Yel saatleri

Dün, bugünün nasıl seyredeceğine karşı önyargılı idim. Bugün, düne zerre kadar benzemedi.

13:15 yeli sarmaşıkları yaladı geçti, yan bahçedeki çınarın canını tazeledi ki, ben de o esnada cereyanlı ot biçerimle yaşlı zeytinin altında bitmiş sonbahar otlarını biçiyordum. Otları diri haşlayın.
Sonra, aniden Kula yönüne gittim. Volkanik araziye nazır, kızıllı ve grili topraklarda yeni dikilmiş üç beş zeytinlik alan gördüm, iki keçiye selam ettim; bir gelincik ve iki sincapla söyleştim. Sincap şaşırtıcı idi bilhassa; kendi ekseni etrafında 360 derece fır dönerek sıçrayıp yine ve yeniden baktı bana. Az sonra, Dombaylı – Menye hattındaki asfalt yol daralıp bir köyün döşüne saplandı kaldı. Metruk ötesi cumbalar, Rum hayaletleri (bizim buraların gizli halleri) derken, bir dedeye çevirdim yüzümü ve sordum: “Dedeee, hele Menye’yı çıkıyo mu bu yol?” Sol gözünü duvara devirdi ve sus kaldı. Yanına yığılı teyze dedi ki: “Oğul hissizdir, duymez o.” “Ee, teyze” diyecek oldum; “az gidersen çıkar” dedi.
Yeri gelmişken, Dionissos’un ana vatanıdır bizim buralar; liderlik ettiği partilerde ortamlar çatlar patlarken, volkanlar da kara dölle silme sıvamıştır havzayı. Ev ağıl çatmaya yarayan “garataş” bir yana, etrafta mebzul miktarda bulacağınız beleş tüfün şöyle bir güzelliği vardır: Naylon torba, plastik kova ne varsa bununla doldurursunuz; dibini elli santim kazdığınız ağaçlara buluntuyu ikram edersiniz. Tüf, bahar yağmurunu alt dudağından emer ve suyu aylarca bırakmaz.
“Bu opsiyon elimin altında” diyerek, teşebbüsü sonraki sefere erteledim ve kamyoncuların mantra gibi ağzında adını yuvarladığı Kula Rampaları’na vurdum kendimi. Bir Kamil Koç şoförü demişti ki: “Evlat, bak… Sürüşü iyi ayar edersen, Yunus Emre Dinlenme Tesisleri’nden Salihli girişine kadar bedava gidersin.” Aklıma geldi, az biraz denedim ve anında uyarı sistemi aksi şeritten devreye girdi: “Radar var!” Üç kısa flaş, havaya kalkan el: “Sağol bilader!” Karşı şeritten el iner: “Rica!”

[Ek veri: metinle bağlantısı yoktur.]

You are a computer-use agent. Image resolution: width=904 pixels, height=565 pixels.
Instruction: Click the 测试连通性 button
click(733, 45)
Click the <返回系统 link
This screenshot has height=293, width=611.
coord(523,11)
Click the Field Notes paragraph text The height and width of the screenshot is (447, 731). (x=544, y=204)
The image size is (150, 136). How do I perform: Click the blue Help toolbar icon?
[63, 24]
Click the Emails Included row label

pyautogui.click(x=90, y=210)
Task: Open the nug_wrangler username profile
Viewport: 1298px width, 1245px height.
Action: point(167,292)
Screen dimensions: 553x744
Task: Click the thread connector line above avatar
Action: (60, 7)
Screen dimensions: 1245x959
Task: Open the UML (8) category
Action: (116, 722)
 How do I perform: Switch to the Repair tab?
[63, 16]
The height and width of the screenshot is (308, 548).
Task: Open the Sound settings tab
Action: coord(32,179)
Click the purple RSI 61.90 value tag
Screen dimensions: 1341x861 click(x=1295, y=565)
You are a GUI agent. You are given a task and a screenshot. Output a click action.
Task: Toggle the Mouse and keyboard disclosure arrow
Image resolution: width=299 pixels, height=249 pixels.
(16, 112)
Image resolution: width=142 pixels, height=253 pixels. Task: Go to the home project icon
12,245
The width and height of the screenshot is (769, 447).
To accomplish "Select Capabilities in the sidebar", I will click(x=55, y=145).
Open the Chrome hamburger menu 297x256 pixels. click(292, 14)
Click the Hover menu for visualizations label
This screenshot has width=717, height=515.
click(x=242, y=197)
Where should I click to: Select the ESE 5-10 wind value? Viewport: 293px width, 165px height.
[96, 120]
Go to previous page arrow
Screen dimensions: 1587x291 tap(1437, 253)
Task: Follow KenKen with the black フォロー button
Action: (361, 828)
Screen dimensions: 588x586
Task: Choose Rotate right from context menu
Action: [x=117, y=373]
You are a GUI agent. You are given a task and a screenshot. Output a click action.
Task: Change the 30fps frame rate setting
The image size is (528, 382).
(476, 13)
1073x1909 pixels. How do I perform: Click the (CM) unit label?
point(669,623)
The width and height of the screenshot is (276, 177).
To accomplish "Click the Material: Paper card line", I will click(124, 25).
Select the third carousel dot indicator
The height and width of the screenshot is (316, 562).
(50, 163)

16:22 yeli vurduğunda ne güzel elmalar almaktaydım; allı yeşilli ve neredeyse kedi kafası kadar. Tenine fiske vurunca diapozom gibi tınlayan, taş gibi elmalar. İyi elmaya rastlayınca, onu çok ince dilimleyin ve parmak uçlarınızla üzerine taze çekilmiş Türk kahvesi serpin. En lezziz şarap ve rakı mezesidir; bu marifeti bana çocukluğumda sandalyede pineklerken, ailemin şafaklara kadar süren muhabbetine bıkmadan hizmet eden yaşlı bir Bodrumlu garson öğretmiştir.


18:15 yeli geldi ve günün ölümünü bildirdi. Ufak bir balkonunuz ve hâtta bahçeniz varsa, organik atıklarınızı mutfak robotundan geçirin. Çıkın yaprak toplayın veya kapıcının biçtiği otlardan bir kucak dolusu edinin. Tüm zerzevatı yarım kilo bahçe toprağı ile birklikte gözenekli bir çuvala doldurun. On günde bir sulayın çuvalı. Jüt ehvendir. “Bu da nereden aklına geldi” derseniz, yel gelmezden önce, aslan gibi kazmamla kendime kocaman bir kompost havuzu kazıyordum.


22:15 yeli balkona vardığında yaz bahçesinde son kalan acı biberler ipe dizilmiş, Sarajevo’da öğrendiğim ve iki sezondur manda kaymağı ile hasını kurduğum “süt turşusu” kavanozunun kapağı açılmış, yaban semizotları sırık domatıyla kavrulmayı beklemekteydi. Gece nereye gitti derseniz, dört dubleden sonrasını saymaya kıyamadım derim.